The problem: Your task is to transcribe, word for word, the line containing "This screenshot has width=754, height=576." and all lines that follow it to the end of the entries. Leave out the pictures.

------ Records for processing ------

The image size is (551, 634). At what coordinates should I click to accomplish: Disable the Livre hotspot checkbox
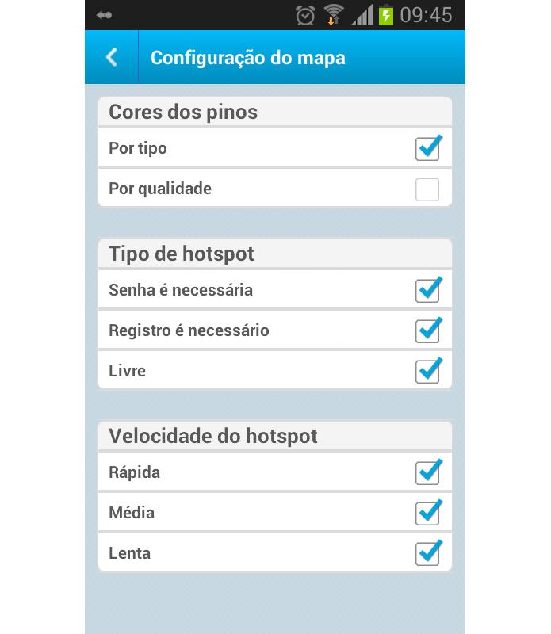coord(427,371)
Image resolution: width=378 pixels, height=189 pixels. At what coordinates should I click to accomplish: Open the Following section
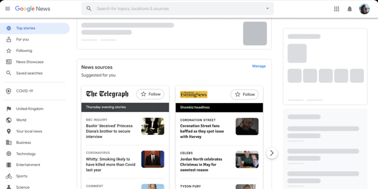[24, 51]
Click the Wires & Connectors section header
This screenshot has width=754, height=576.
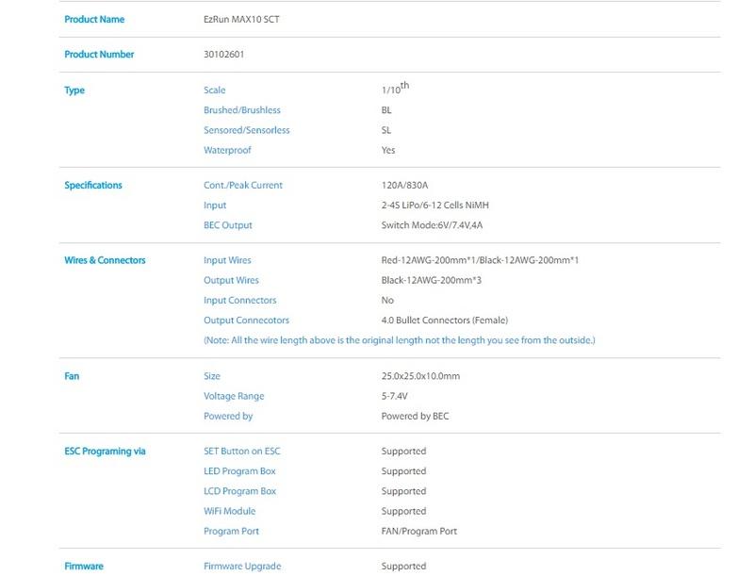click(105, 260)
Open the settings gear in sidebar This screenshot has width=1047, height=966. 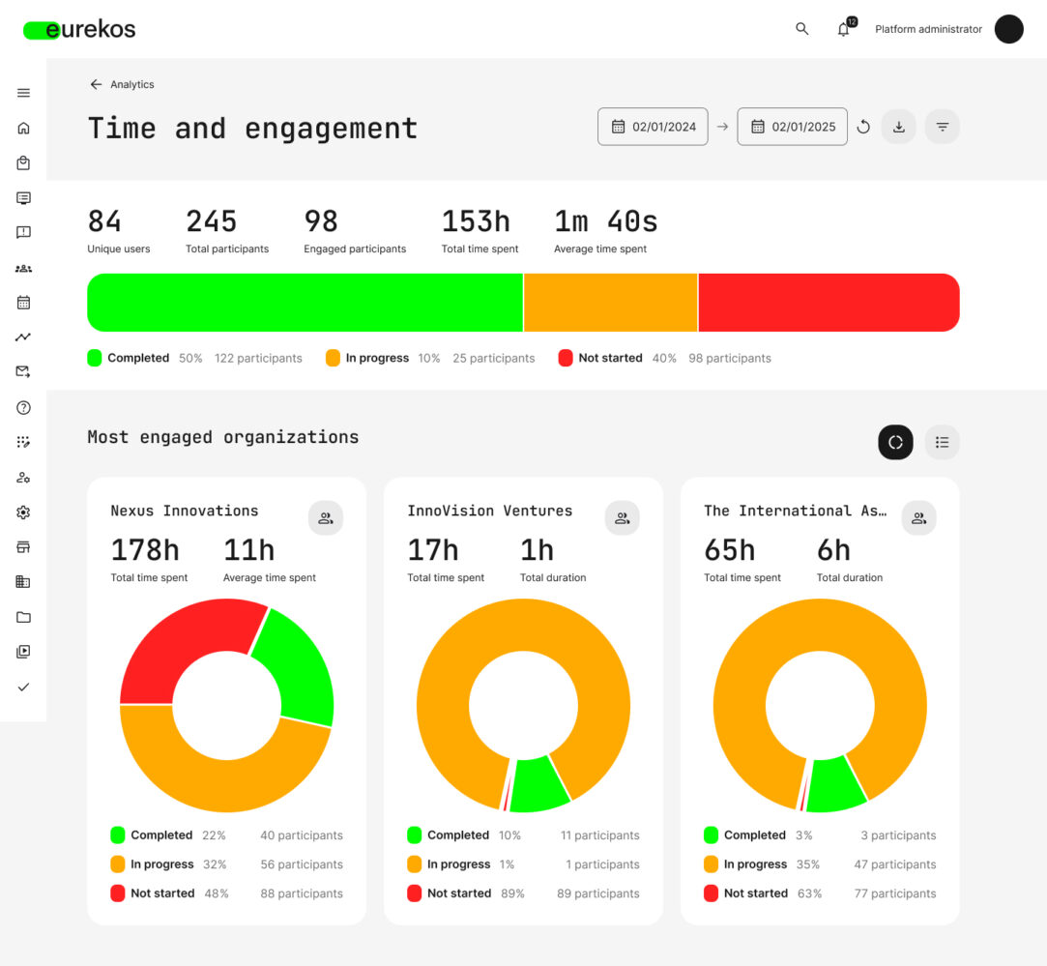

------

Response:
This screenshot has width=754, height=576.
click(105, 260)
Open the settings gear in sidebar This screenshot has width=1047, height=966. 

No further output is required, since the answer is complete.